Rz. 416
Regressansprüche gegen Rechtsberater werden häufig in der Weise geltend gemacht, dass sie von den Mandanten gegen anwaltliche Honorarforderungen zur Aufrechnung gestellt werden. Hierbei ist der Mandant auch berechtigt, mit einer Schadensersatzforderung gegen damit nicht in Zusammenhang stehende Gebührenansprüche des Rechtsberaters aufzurechnen. Umgekehrt kann der Rechtsanwalt mit einem Vergütungsanspruch gegen eine Schadensersatzforderung des Auftraggebers aufrechnen. Das Recht zur Aufrechnung mit Gebührenforderungen wird in Anwaltshaftungsprozessen häufig übersehen. Eine Aufrechnung kommt nicht nur aus dem Regressmandat, sondern auch mit Vergütungsansprüchen aus anderen Mandaten in Betracht. Deswegen sind die Grundzüge der Vergütungspflicht des Auftraggebers in diesem Handbuch der Anwaltshaftung zu erörtern.
I. Vertragliche Hauptpflicht
Rz. 417
Der Auftraggeber hat dem für ihn tätigen Rechtsanwalt oder Steuerberater die geschuldete Vergütung zu zahlen. Dies ist die Hauptpflicht des Mandanten aus einem Anwalts- oder Steuerberatervertrag.

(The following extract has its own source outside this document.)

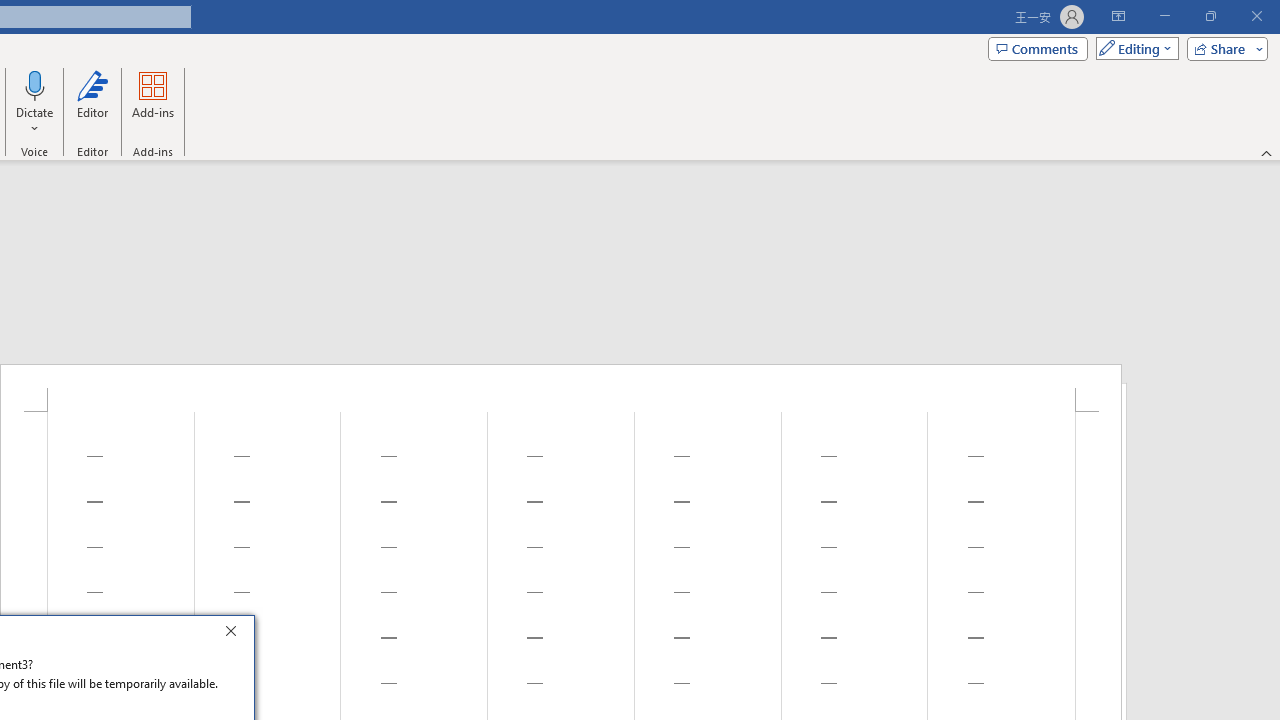 This screenshot has height=720, width=1280. Describe the element at coordinates (1209, 16) in the screenshot. I see `'Restore Down'` at that location.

Die Bundesgebührenordnung für Rechtsanwälte (BRAGO) über die Vergütung (Gebühren und Auslagen) für anwaltliche Berufstätigkeit ist am 1.7.2004 ersetzt worden durch das Gesetz über die Vergütung der Rechtsanwältinnen und Rechtsanwälte (Rechtsanwaltsvergütungsgesetz – RVG).
Nach den Übergangsvorschriften der §§ 60, 61 RVG ist grds. die BRAGO anzuwenden, wenn dem Rechtsanwalt der Auftrag vor dem 1.7.2004 erteilt worden ist; wurde der Rechtsanwalt seit diesem Stichtag beauftragt, so gilt das RVG. Rechtsprechung und Schrifttum zur BRAGO behalten danach unmittelbare Bedeutung, soweit noch das alte Gebührenrecht anzuwenden ist; außerdem können sie zur Auslegung derjenigen Bestimmungen des RVG dienen, die den Vorschriften der BRAGO entsprechen.
Die Vergütungsverordnung für Steuerberater, Steuerbevollmächtigte und Steuerberatungsgesellschaften (Steuerberatervergütungsverordnung – StBVV) regelt – i.V.m. § 64 StBerG – die Vergütung (Gebühren und Auslagen) für die selbstständige Berufstätigkeit der genannten steuerlichen Berater. Bei Mehrfachqualifikation als Rechtsanwalt und als Steuerberater verweist § 35 RVG auf wesentliche Regelungen der StBVV.
II. Rechtsgrundlagen
1. Allgemeines und Vergütungsprozess
Rz. 418
Rechtliche Grundlage eines Vergütungsanspruchs des Rechtsanwalts oder Steuerberaters ist i.d.R. ein Vertrag.
Beauftragt ein Prozessbevollmächtigter im eigenen Namen einen Rechtsanwalt mit der Wahrnehmung eines Termins, so ist der Terminsvertreter regelmäßig Erfüllungsgehilfe des Prozessanwalts und verdient die Gebühr für diesen.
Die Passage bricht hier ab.